She currently leads international development for the UK Government-funded Agri-Tech Centre, Crop Health and Protection (CHAP), which fosters UK and international collaborations to develop game-changing agricultural innovations.
A former Aboyne Academy pupil, Ms Ross praised her former chemistry teacher at the school, Dr Campbell, who gave her extra tuition at lunchtimes and said that “she turned something I hated into something I loved”.
‘Champion for others’
Ms Ross, from Tarland, said: “I would like to take this opportunity to say a massive thank you to Dr Campbell and to all the amazing teachers, lecturers, mentors, champions, friends and of course my family, who have supported me along my journey.
“I hope that in the work that I do, I am that same champion for others in agriculture and science. I am particularly passionate about encouraging the next generation in Stem subjects and showcasing the wide range of career opportunities which are available within agriculture and science.
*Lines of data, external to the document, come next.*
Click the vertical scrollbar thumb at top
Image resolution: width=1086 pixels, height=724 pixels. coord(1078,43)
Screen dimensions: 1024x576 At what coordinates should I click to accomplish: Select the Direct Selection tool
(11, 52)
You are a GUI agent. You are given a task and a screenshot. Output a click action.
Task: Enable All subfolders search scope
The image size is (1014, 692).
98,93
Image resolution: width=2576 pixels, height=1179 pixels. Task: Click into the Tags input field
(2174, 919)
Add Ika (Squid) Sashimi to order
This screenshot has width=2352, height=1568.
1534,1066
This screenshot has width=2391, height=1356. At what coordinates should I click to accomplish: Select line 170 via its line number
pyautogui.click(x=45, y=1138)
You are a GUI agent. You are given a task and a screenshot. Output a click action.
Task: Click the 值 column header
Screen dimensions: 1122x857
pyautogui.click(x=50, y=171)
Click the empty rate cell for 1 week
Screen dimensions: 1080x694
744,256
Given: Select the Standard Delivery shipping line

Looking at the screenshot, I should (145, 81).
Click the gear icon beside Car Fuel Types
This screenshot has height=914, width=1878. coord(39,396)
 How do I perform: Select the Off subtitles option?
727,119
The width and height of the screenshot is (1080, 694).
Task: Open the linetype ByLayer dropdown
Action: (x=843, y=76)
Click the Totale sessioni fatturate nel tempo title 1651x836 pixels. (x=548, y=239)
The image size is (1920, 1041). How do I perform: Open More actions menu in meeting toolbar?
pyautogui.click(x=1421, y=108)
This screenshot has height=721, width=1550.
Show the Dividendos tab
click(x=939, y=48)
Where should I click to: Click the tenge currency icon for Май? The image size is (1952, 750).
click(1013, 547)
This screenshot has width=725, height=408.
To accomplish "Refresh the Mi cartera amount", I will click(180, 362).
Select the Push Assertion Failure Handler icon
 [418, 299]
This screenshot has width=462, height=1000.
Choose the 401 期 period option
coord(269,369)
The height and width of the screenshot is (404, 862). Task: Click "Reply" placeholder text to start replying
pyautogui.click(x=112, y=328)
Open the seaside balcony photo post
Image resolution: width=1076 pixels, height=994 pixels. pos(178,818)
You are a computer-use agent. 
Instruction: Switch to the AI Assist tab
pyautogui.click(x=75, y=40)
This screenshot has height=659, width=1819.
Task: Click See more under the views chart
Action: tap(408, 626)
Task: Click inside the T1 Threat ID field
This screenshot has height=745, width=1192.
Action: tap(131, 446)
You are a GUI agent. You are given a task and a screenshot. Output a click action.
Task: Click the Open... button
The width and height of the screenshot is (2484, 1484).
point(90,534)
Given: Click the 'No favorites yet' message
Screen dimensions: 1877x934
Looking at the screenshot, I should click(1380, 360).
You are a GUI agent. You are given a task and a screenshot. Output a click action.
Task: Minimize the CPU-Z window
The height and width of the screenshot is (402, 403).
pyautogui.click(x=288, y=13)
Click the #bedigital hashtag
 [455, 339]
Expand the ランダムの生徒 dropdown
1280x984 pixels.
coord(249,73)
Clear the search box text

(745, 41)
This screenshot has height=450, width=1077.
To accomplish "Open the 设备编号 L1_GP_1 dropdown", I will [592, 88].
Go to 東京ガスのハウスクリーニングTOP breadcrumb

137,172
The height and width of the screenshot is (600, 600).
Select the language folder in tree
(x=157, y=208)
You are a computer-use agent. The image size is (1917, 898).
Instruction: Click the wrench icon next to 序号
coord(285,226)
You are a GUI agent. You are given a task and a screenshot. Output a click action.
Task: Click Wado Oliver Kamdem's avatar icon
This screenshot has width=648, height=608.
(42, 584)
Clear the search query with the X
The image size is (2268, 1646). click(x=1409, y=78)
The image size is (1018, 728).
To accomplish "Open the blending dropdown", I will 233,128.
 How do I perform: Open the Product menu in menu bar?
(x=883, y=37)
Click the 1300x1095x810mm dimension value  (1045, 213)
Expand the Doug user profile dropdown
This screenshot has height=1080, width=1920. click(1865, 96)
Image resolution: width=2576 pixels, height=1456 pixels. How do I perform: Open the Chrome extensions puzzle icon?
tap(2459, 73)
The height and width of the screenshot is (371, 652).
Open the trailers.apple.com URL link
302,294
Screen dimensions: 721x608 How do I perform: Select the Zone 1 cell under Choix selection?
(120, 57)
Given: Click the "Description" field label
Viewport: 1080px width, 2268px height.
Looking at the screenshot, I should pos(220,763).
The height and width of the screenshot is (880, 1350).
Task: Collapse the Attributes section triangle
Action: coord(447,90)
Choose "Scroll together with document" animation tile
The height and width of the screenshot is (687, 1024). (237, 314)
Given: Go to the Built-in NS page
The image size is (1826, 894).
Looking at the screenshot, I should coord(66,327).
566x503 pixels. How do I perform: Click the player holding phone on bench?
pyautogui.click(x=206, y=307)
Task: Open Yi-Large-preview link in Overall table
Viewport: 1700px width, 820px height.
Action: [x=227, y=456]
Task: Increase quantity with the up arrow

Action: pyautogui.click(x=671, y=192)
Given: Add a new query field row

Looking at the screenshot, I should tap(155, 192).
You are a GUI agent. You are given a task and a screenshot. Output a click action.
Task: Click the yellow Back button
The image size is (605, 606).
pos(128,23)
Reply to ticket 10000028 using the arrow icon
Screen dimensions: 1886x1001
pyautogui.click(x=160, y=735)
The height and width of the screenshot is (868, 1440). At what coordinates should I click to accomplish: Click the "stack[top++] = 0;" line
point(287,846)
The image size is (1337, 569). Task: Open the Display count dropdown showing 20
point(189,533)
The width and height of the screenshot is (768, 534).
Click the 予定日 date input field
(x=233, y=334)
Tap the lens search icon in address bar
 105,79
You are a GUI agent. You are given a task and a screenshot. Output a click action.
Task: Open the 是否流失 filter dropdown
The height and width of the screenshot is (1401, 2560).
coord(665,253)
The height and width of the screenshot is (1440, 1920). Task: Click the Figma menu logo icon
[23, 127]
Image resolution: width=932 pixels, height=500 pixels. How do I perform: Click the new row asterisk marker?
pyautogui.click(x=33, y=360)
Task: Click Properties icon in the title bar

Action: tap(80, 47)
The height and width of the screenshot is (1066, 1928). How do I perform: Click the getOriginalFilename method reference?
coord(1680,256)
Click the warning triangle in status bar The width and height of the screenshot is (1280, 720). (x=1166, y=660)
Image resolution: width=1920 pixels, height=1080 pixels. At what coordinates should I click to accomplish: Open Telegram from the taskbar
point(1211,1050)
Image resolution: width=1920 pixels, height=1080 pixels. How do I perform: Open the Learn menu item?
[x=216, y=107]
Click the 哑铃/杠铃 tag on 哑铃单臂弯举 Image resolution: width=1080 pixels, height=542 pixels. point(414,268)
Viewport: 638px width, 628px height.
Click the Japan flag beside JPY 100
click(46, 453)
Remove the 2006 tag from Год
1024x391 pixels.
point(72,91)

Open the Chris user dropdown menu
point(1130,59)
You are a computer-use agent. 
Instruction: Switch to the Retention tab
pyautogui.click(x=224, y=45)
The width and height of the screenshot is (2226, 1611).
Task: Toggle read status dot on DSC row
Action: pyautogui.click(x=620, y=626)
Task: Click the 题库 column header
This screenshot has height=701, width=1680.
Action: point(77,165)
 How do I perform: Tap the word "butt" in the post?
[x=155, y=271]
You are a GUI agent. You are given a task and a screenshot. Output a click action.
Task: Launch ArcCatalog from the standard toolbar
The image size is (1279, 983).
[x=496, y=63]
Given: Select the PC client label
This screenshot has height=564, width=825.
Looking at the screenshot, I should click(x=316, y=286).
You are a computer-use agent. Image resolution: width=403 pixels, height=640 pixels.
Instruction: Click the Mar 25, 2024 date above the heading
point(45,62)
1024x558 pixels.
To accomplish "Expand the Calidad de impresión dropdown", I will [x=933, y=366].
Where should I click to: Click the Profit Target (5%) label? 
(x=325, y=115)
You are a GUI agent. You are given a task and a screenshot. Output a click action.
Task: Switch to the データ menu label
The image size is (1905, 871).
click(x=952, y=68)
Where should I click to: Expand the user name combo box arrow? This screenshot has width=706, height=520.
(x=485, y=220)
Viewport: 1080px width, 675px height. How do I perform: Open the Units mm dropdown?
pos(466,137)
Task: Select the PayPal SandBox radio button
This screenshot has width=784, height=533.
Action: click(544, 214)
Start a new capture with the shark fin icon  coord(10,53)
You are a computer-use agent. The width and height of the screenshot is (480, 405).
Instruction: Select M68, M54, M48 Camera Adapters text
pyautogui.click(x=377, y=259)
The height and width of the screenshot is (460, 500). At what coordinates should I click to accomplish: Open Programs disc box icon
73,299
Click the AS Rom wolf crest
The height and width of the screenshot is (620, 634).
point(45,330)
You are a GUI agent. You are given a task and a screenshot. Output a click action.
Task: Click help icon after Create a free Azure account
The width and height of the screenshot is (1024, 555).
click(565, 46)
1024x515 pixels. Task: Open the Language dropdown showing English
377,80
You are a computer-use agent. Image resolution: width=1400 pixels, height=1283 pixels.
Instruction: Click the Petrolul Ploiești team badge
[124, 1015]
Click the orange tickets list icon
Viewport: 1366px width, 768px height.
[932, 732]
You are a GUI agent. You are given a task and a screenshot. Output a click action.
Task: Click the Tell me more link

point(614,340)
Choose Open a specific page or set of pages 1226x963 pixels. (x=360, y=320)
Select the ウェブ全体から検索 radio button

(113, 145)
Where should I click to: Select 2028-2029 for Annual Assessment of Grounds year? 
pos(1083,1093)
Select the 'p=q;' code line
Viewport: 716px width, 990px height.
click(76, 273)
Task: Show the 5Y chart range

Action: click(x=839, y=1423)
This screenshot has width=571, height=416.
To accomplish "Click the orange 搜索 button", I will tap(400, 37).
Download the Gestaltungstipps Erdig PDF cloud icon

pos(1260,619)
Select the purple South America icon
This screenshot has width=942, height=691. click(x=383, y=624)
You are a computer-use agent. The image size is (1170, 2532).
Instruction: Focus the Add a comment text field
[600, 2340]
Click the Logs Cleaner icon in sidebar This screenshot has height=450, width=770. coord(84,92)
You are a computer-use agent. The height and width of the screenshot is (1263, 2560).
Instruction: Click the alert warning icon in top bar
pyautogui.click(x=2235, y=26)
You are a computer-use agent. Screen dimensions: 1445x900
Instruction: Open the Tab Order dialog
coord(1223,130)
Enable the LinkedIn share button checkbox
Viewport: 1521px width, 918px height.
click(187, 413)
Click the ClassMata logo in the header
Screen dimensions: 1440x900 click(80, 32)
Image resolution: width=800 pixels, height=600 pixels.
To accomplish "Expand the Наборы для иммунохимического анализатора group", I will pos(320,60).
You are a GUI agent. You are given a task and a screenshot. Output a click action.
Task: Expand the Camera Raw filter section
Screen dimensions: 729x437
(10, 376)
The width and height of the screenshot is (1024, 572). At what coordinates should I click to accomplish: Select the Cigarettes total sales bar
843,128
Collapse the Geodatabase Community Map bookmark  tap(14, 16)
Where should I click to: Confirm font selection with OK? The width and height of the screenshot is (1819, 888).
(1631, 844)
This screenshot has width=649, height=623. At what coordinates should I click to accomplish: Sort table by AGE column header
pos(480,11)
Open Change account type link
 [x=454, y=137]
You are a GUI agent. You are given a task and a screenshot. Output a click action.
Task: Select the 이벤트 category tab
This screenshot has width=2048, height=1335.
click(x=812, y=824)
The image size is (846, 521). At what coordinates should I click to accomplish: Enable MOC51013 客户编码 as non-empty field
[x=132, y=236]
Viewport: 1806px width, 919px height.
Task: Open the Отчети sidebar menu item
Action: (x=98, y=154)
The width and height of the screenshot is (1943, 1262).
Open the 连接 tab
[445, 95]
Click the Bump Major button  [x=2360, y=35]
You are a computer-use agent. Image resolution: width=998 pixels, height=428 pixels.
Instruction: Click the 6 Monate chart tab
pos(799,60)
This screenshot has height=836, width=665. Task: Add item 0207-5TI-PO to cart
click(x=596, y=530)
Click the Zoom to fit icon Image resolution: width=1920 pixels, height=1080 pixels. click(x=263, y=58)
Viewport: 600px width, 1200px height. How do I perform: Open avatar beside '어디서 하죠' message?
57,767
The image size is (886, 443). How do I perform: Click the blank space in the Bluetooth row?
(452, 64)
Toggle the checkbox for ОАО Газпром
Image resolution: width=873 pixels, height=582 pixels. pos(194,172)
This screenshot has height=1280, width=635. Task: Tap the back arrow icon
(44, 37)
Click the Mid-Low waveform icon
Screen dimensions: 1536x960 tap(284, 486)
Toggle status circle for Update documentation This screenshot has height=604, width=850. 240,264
“I am hugely shocked and massively honoured to receive an OBE and I look forward to using it to help champion career opportunities in agriculture and science.”
As well as the north-east, she has also lived in Angola, Norway, South Africa and Tanzania, where she furthered her research and supported MSc and PhD students.
Aberdeen University’s principal and vice-chancellor, George Boyne said: “This is great news for Dr Ross and I am delighted that her outstanding contribution to agriculture and science has been recognised in the Queen’s Platinum Jubilee Birthday Honours.
“I know the university community will be very pleased that Dr Ross has been recognised for her work.”
In her spare time, Ms Ross is a keen bale artist.
Her numerous creations during lockdown inspired many in Aberdeenshire and subsequently led to her winning the Tour of Britain National Land Art competition with a creative environmentally friendly bike display.
All proceeds raised through the imaginative displays go towards North-East Sensory Services (Ness).